The following are excerpts from a recent Virginian Pilot article highlighting how No Child Left Behind is working to close the achievement gap between white and minority students:

"Fifty years after the Supreme Court declared that children of all races were entitled to an equal education, the outcomes are anything but balanced. In more than 95 percent of public schools in South Hampton Roads and across Virginia, white students outscored black students on basic reading and math tests, according to a Virginian-Pilot analysis of more than 1,200 schools. The disparities aren't limited to predominantly black and low-income schools. At Norfolk's Larchmont Elementary, 97 percent of white students passed last year's reading Standards of Learning tests, compared with 57 percent of black students. ... Still, experts and educators see hope behind those figures. In fact, they see hope because of them: Data might be able to do what Brown could not."

"[The achievement gaps are] being caught in different ways all across South Hampton Roads. Schools in every division have improvement plans in which principals identify weaknesses and devise techniques for progress. In many places, the plans now zero in on achievement gaps, in large part because of the focus on data in the federal No Child Left Behind Act.
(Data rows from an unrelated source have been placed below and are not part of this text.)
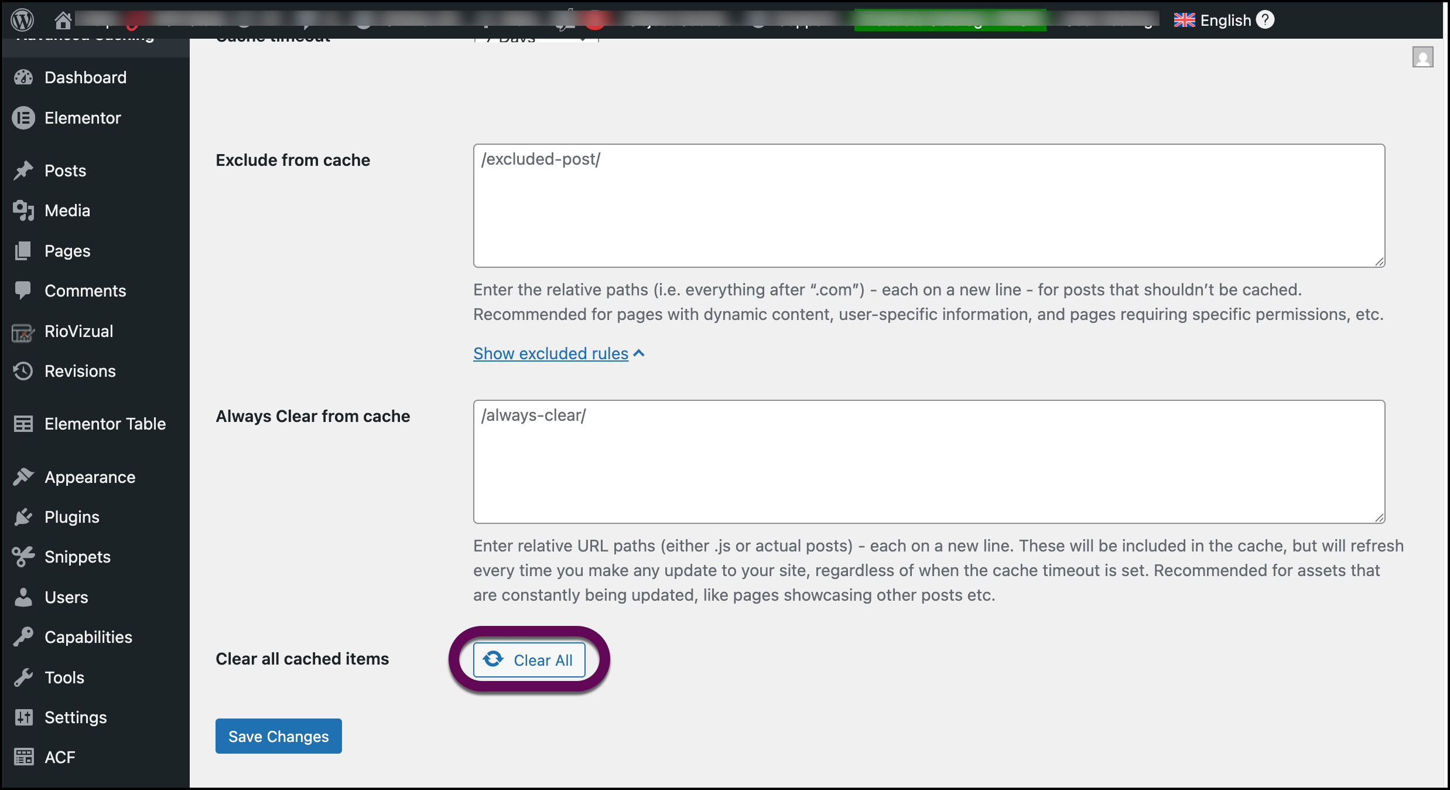Open Snippets via the scissors icon
This screenshot has height=790, width=1450.
pos(23,556)
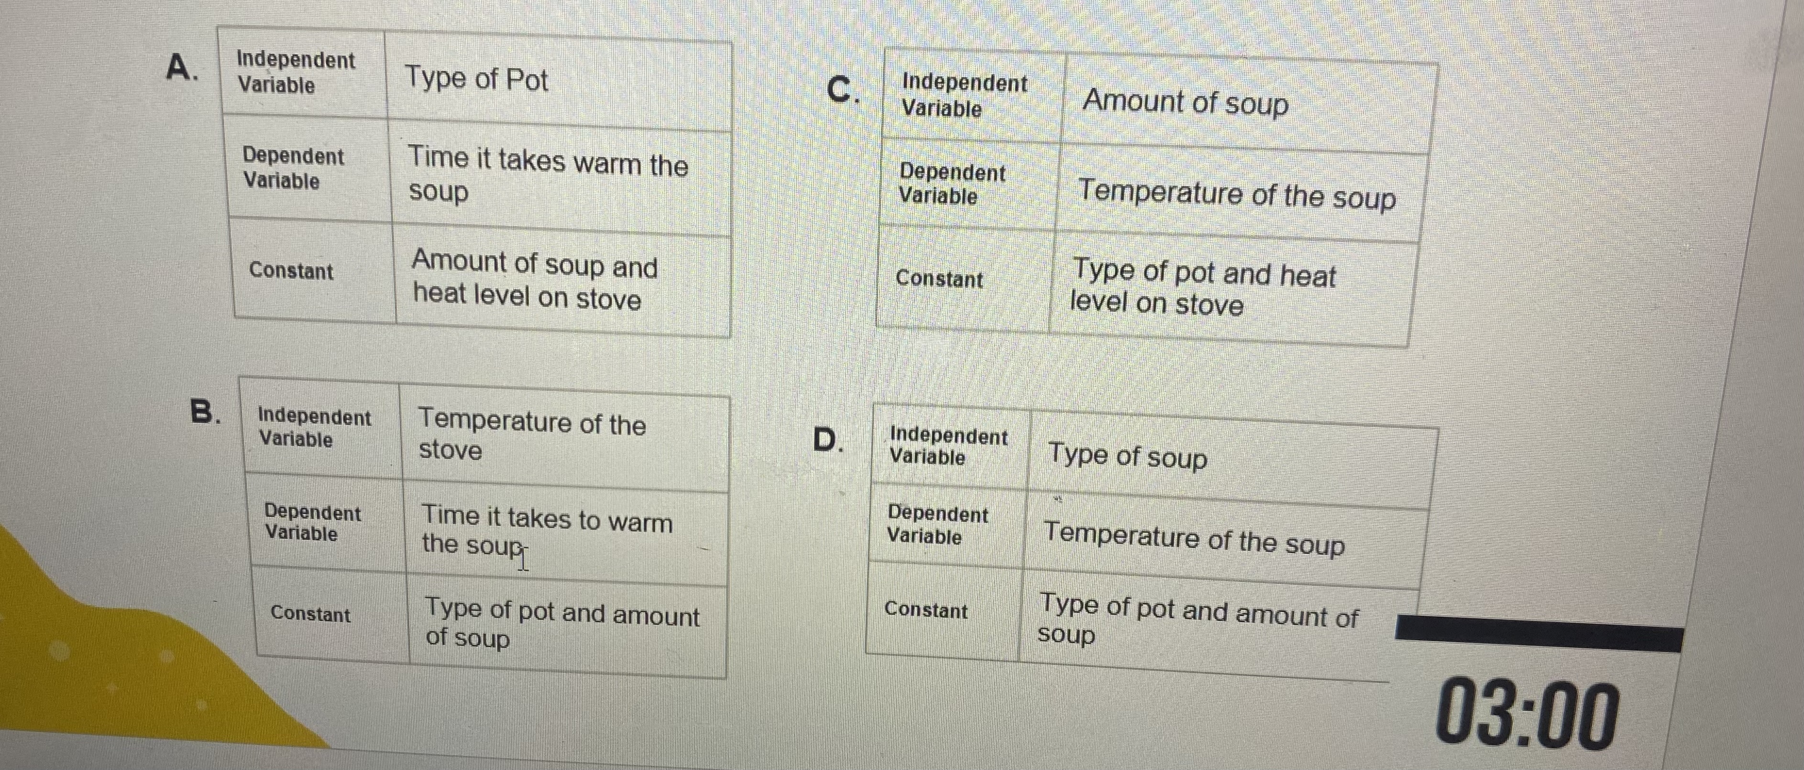1804x770 pixels.
Task: Click the black bar above the timer
Action: (x=1538, y=633)
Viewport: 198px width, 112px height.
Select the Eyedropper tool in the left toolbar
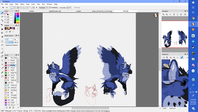(2, 73)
The act requires schools to report scores along racial and economic lines. It also requires them to raise the performance of all students, rather than resting on the results of whiter and wealthier test-takers. For example, in Virginia, a school meets state accreditation standards if 70 percent of students pass the SOLs. The No Child Left Behind Act makes schools identify the other 30 percent and bring their scores up, too."

"Rather than looking at, "Did we meet the magic pass rate?" we ask, "Did we meet that pass rate for all groups of students?" said Linda Duffy Palombo, assistant superintendent for curriculum and instruction in Chesapeake. "We have more clear data to deal with, and I think the better your data is, the better decisions you make."

"Perhaps no where in South Hampton Roads is the achievement gap a greater focus than in Norfolk, whose superintendent, John O. Simpson, co-chairs the national Council of Great City Schools' achievement gap task force. In the past five years, Norfolk's gaps have been cut in half in a number of areas, and by 75 percent in high-school English and Algebra II. Simpson is now focusing on black students in diverse settings, including fully accredited schools such as Larchmont and Willoughby elementaries, which have a more equal racial mix but where black students' scores are markedly lower."